_Exercise directions_: Continue the article below about Hong Kong Science and Technology Parks and startup funding, starting after its last sentence.

Hong Kong tech companies struggle to attract Series A or Series B capital, in part because many cannot scale beyond the territory.



Albert Wong Hak-keung, CEO of Hong Kong Science and Technology Parks Corporation (HKSTP), says the idea of a private market run by Hong Kong’s stock exchange could be a boon for tech startups seeking capital.

Helping the hundreds of startups working at the park get financing has been a priority of Wong’s since he assumed the CEO role in August, 2016.

He now has a six-person team tasked with networking with investment bankers, private families and angel investors, to help draw attention to tech startups.

Last year the government announced the setup of a HK$2 billion fund to match private investment in Series A and Series B rounds for local tech companies, while HKSTP has a HK$50 million fund for pre-Series A funding.

But these measures don’t address the broader lack of funding for most startups, including fintech companies at HKSTP working on blockchain solutions, RegTech, and cyber security, Wong says. The proposal by Hong Kong Exchanges to establish new boards aimed at attracting tech listings could help fill the gap.

“Investment is a big part of what we need” for the 267 companies in HKSTP’s incubation program, Wong said; the same holds true for companies at Cyberport, another government-backed site for fintechs. “There’s no lack of money in Hong Kong but few investors channel it to startups.”

As part of HKEx’s plan for two new boards – a ‘premium’ board for dual-class shares, and a ‘pro’ board for pre-revenue companies – it is also proposing the establishment of a private market that would rely on blockchain technology, rather than on traditional regulation, to register, certify and trade shares of startups.

“These new boards give investors in startups a new exit. For angel and Series A investors, they’ll be more likely to invest if they see how to exit a deal,” Wong said.

While he did not endorse a particular aspect of the HKEx’s proposals, he speaks enthusiastically about using HKSTP as a forum to discuss them with investors, companies and exchange officials.

HKEx’s proposed ‘premium’ board is for large-cap companies, and the ‘pro’ version is similar to the existing second board, GEM. So these are unlikely to help startups. “The private market is better,” Wong said. “We need a place for helping small cap, pre-revenue companies.”

_Recorded data_:
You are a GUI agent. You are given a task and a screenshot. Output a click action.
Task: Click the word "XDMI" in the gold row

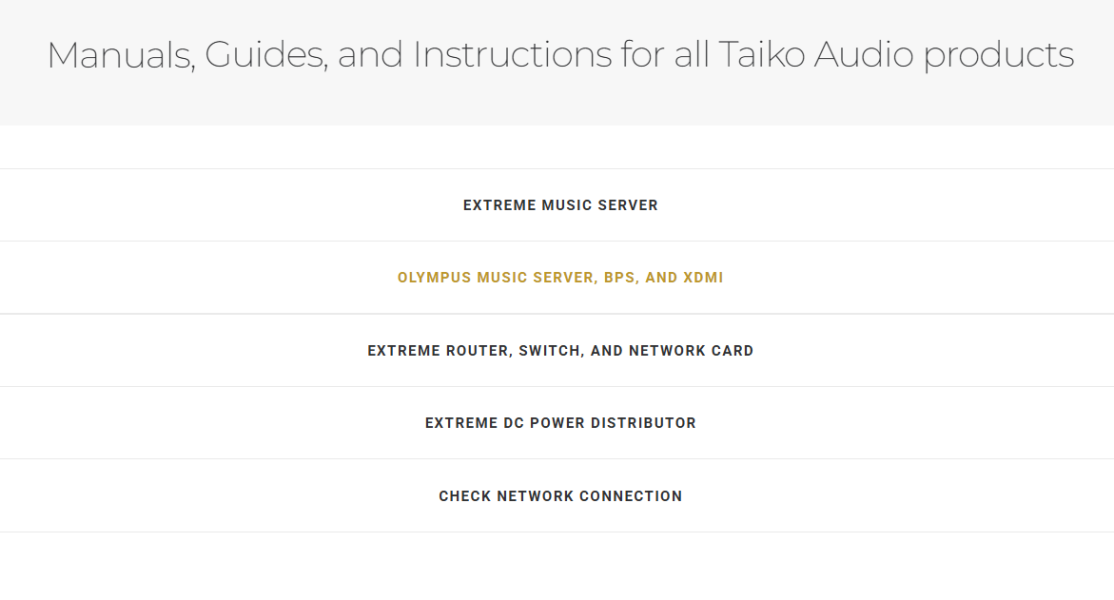[x=704, y=278]
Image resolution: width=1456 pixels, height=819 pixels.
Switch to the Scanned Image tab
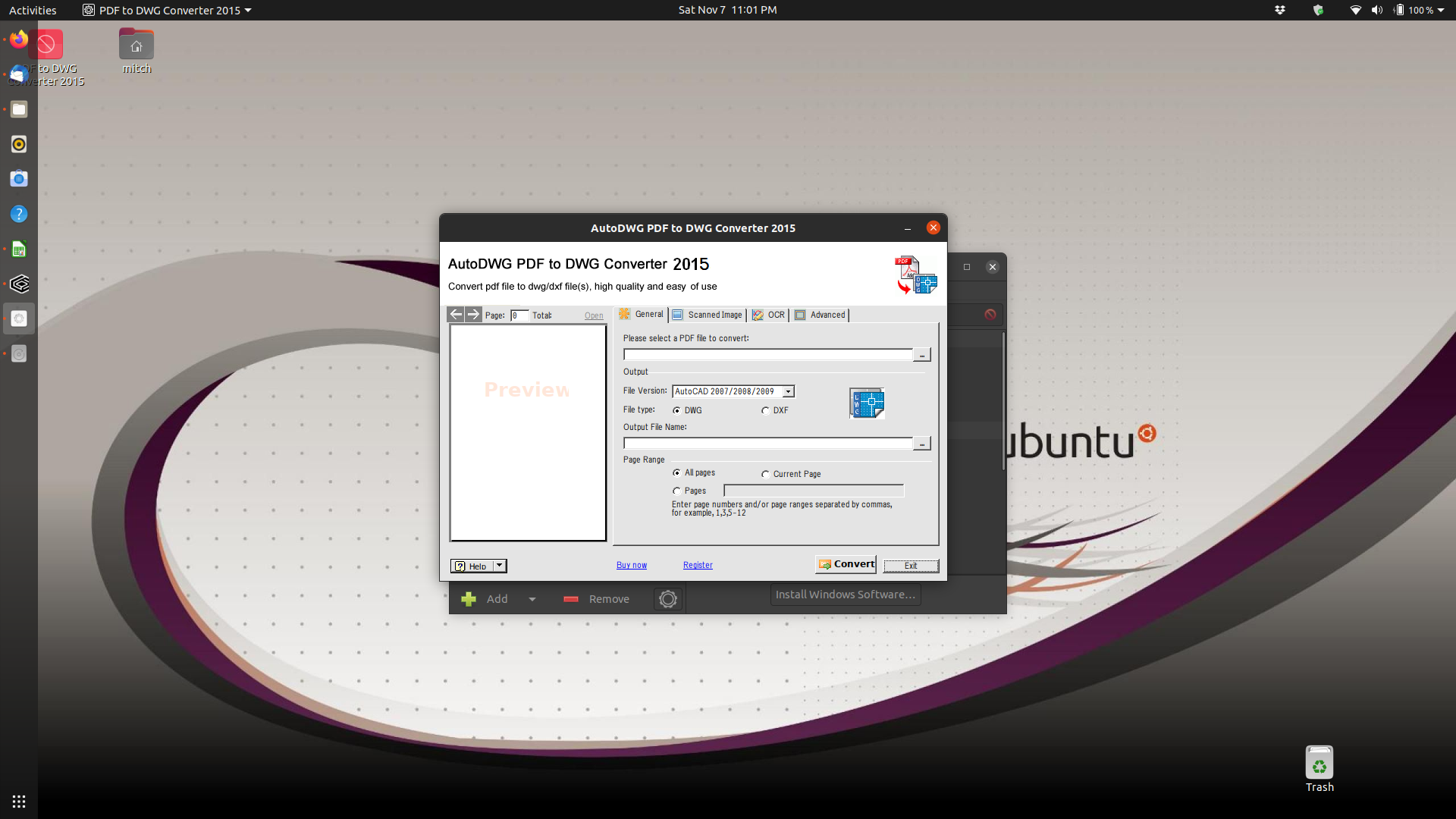point(707,315)
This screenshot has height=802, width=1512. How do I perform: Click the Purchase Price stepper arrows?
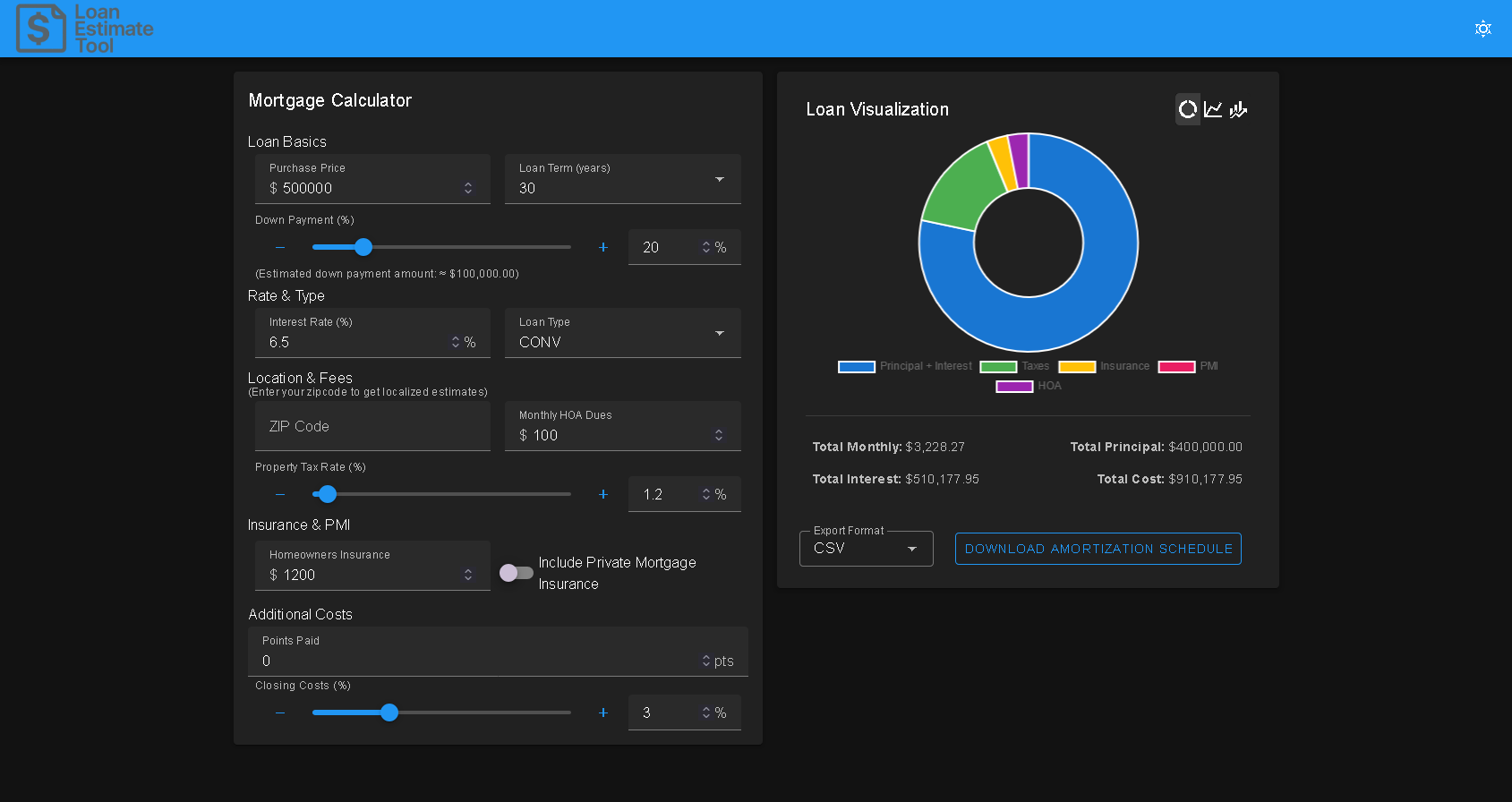[468, 188]
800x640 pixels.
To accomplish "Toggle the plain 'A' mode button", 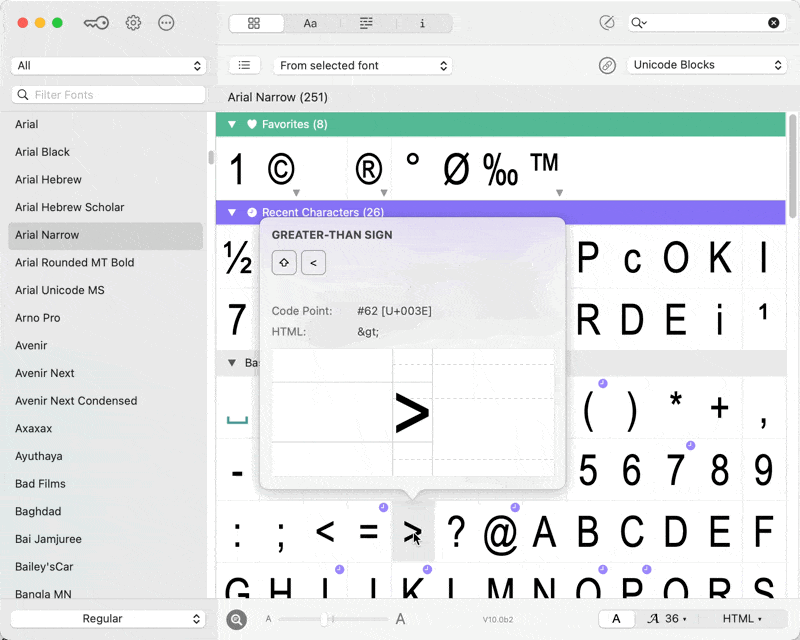I will [616, 619].
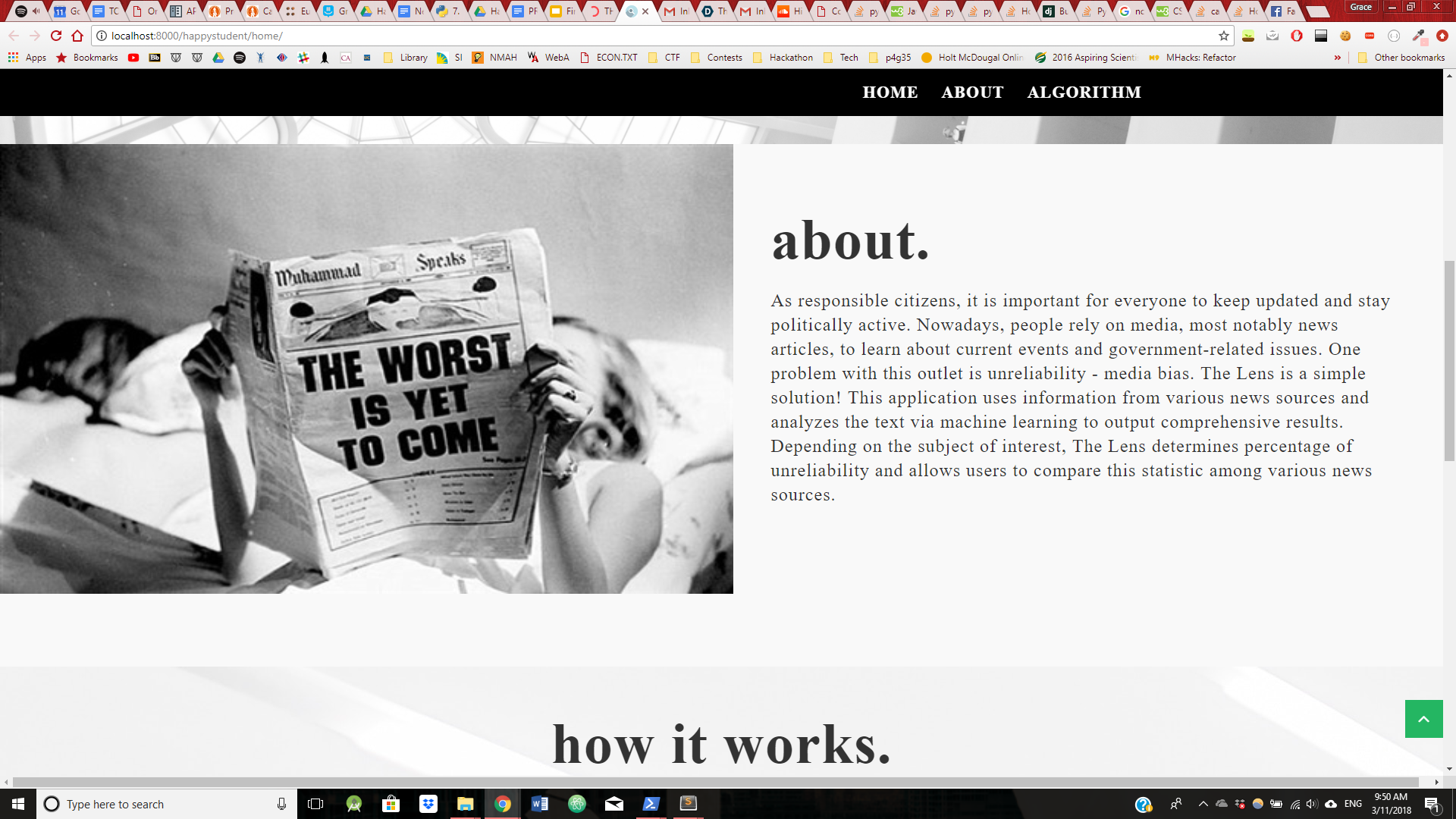
Task: Show hidden system tray icons
Action: [1203, 804]
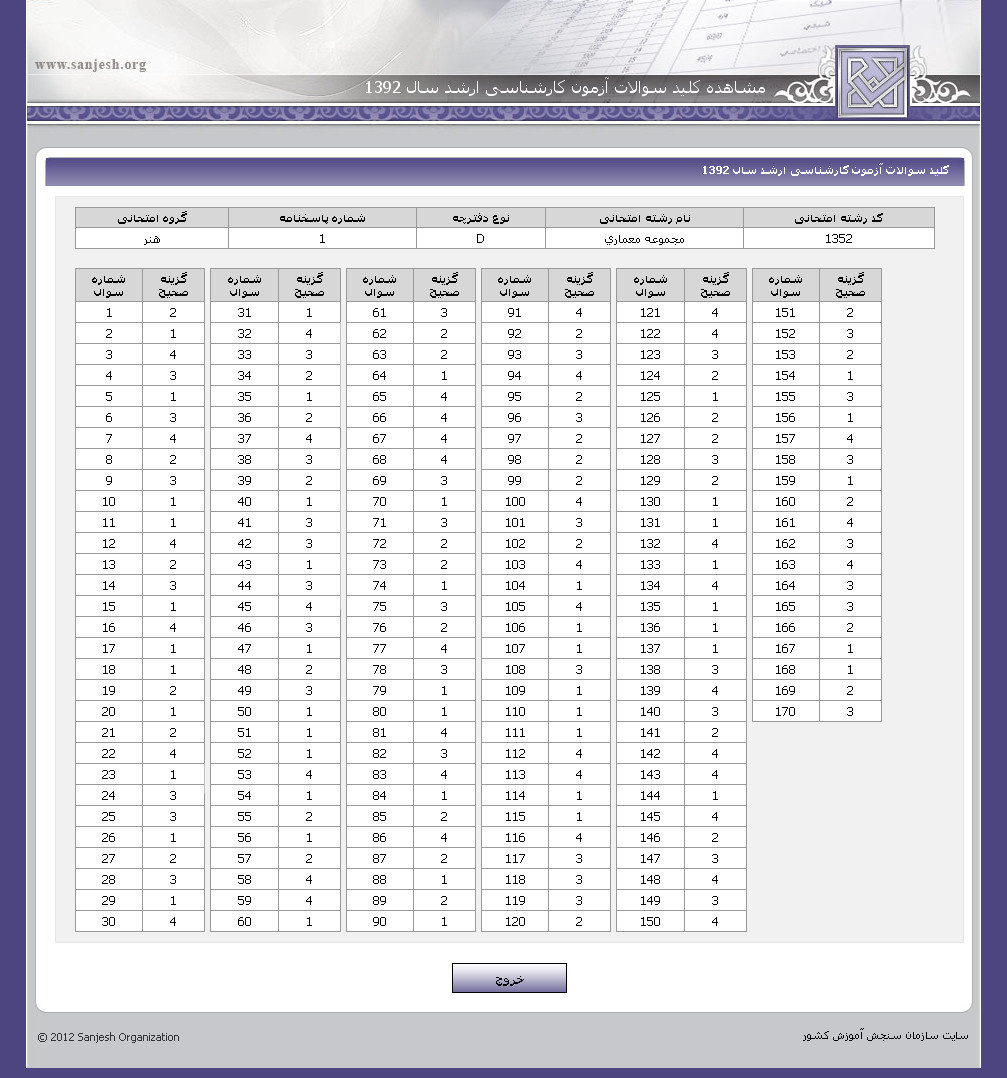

_Result of this exercise_:
Without more reliable funding, the companies at HKSTP and Cyberport engaged in research and development will struggle. “I want to see deal flow,” Wong said. “My job is to help these companies commercialize.” That’s necessary to HKSTP’s core mission, which is to support the reindustrialization of Hong Kong’s economy by developing advanced manufacturing; the park was established 15 years ago by Hong Kong’s first chief executive, Tung Chee-hwa.

There are plenty of government-backed vehicles for pre-seed, seed, pre-Series A investment, but not for Series A or Series B rounds. Wong notes the private sector is also weak in this regard. Angel investors, many of them from family offices, don’t participate in later-stage rounds; they also bring little to the table other than capital.

Professional VC can bring networking, operational skills and marketing knowledge to startups, but most of them are looking for tech companies that can scale – and so they tend to ignore Hong Kong startups that may have a more local focus.

A private market run by HKEx isn’t the first time a platform was established to help attract capital at this stage: since 2010, HKSTP has run an ‘angel network’ in conjunction with local universities and the Hong Kong Venture Capital and Private Equity Association (HKVCA). The idea was to get companies pitching to investors. Now HKSTP is trying a similar thing with HKEx, specifically to encourage high-growth, pre-revenue companies to seek a listing.